Proposed £2.3bn merger would create UK’s largest bookmaker, but would reduce customer choice says regulator

Ladbrokes and Coral could be forced to sell up to 400 betting shops if the £2.3bn merger of the two bookmakers is to go ahead, the competition regulator has said.

The Competition and Markets Authority (CMA) said the proposed merger between Britain’s second and third largest betting shop chains would reduce choice for customers in “a large number of local areas”.

Ladbrokes has more than 2,200 shops in the UK, while Coral has 1,850. A combination of the two companies would create Britain’s largest bookmaker by number of shops, leapfrogging the market leader, William Hill, which has almost 2,400.

The CMA said the enlarged company might have to sell 350 to 400 shops to resolve concerns.

Martin Cave, chairman of the CMA’s inquiry into the deal, said: “We’ve provisionally found that the merger between two of the largest bookmakers in the country may be expected to reduce competition and choice for customers in a large number of local areas.

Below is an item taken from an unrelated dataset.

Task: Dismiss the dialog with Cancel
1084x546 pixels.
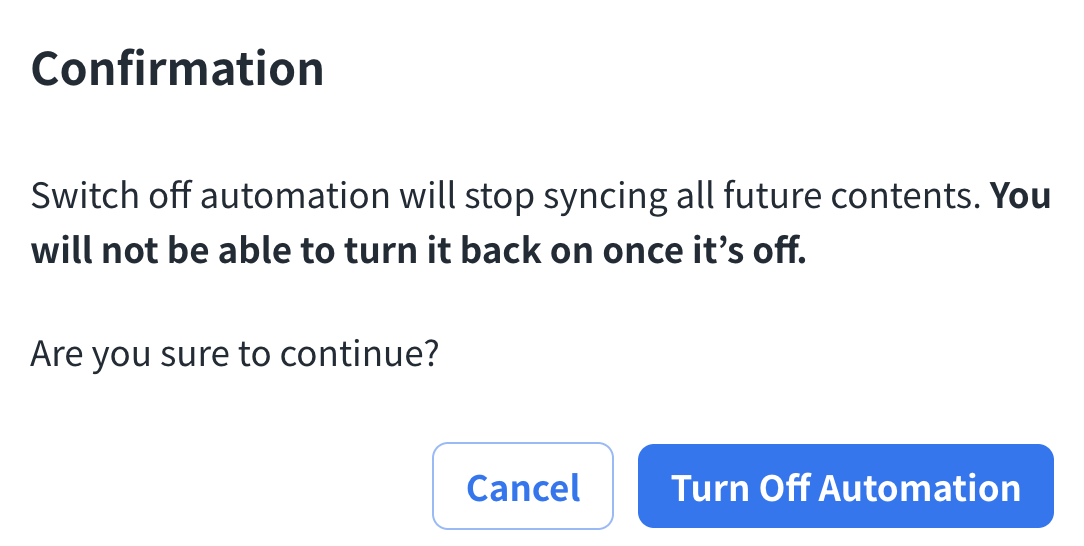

“Discounts and offers of free bets to individual customers are ways betting shops respond to local competition which could be threatened by the merger. We’re also concerned that such a widespread potential reduction in competition at the local level could worsen those elements that are set nationally, such as odds and betting limits.”

Ladbrokes shares opened up 7% at about 128p on Friday morning after the CMA announcement, making the bookmaker the biggest early riser on the FTSE 250. A spokesman for Ladbrokes described the CMA’s announcement as a significant step.

He added: “Our focus now will be agreeing the remedies with the CMA and finding the appropriate buyer or buyers for the shops.”

The CMA said it would consider responses to its provisional findings before reaching a final decision.

“We’ll need to look closely at the exact number of shops and areas that would be involved – the overall size and complexity may mean that the sales need to be substantially completed before the merger can go ahead,” Cave added. The CMA gave a deadline of 13 June for responses to the provisional findings.

If the deal goes ahead, it would be structured as a takeover of private-owned Coral by its bigger rival, the publicly listed Ladbrokes. The combined company would then apply to list its shares on the London Stock Exchange.